I am using CPLEX with Julia using the package JuMP to solve a MIP problem. In a small instance, I have tested my problem but, after 10 minutes, nothing happens. I have defined the following parameters in CPLEX:
set_optimizer_attribute(modelo,"CPX_PARAM_ZEROHALFCUTS",2)
-->> Generate zero-half cuts aggressivelyset_optimizer_attribute(modelo,"CPXPARAM_MIP_Cuts_Covers",2)
-->> Generate cover cuts aggressivelyset_optimizer_attribute(modelo,"CPXPARAM_MIP_Strategy_SubAlgorithm",1)

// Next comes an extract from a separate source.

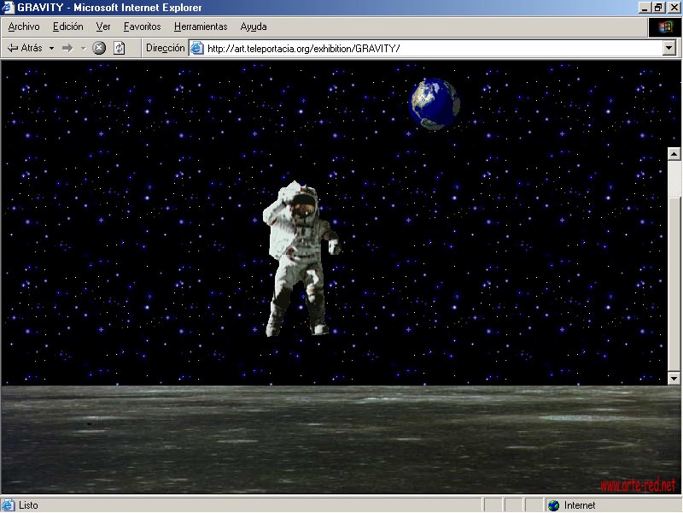Open the Ayuda menu
The image size is (683, 513).
pyautogui.click(x=254, y=27)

-->> Emphasize feasibility over optimality
The branch-and-bound does not even begin. Look the CPLEX report:
CPXPARAM_TimeLimit 600
CPXPARAM_MIP_Cuts_Covers 2
CPXPARAM_MIP_Tolerances_MIPGap 0.01
CPXPARAM_MIP_Strategy_SubAlgorithm 1
CPXPARAM_MIP_Cuts_ZeroHalfCut 2
Warning: Non-integral bounds for integer variables rounded.
Warning: No solution found from 1 MIP starts.
Retaining values of one MIP start for possible repair.
Root node processing (before b&c):
Real time = 600.11 sec. (206099.96 ticks)
Parallel b&c, 12 threads:
Real time = 0.00 sec. (0.00 ticks)
Sync time (average) = 0.00 sec.
Wait time (average) = 0.00 sec.
------------
Total (root+branch&cut) = 600.11 sec. (206099.96 ticks)
In another test, I used all of the default parameters but the result was the same.
My problem does not have any big-$M$ usage in the formulation.
Is there a combination of CPLEX parameters that accelerate obtaining an integer feasible solution?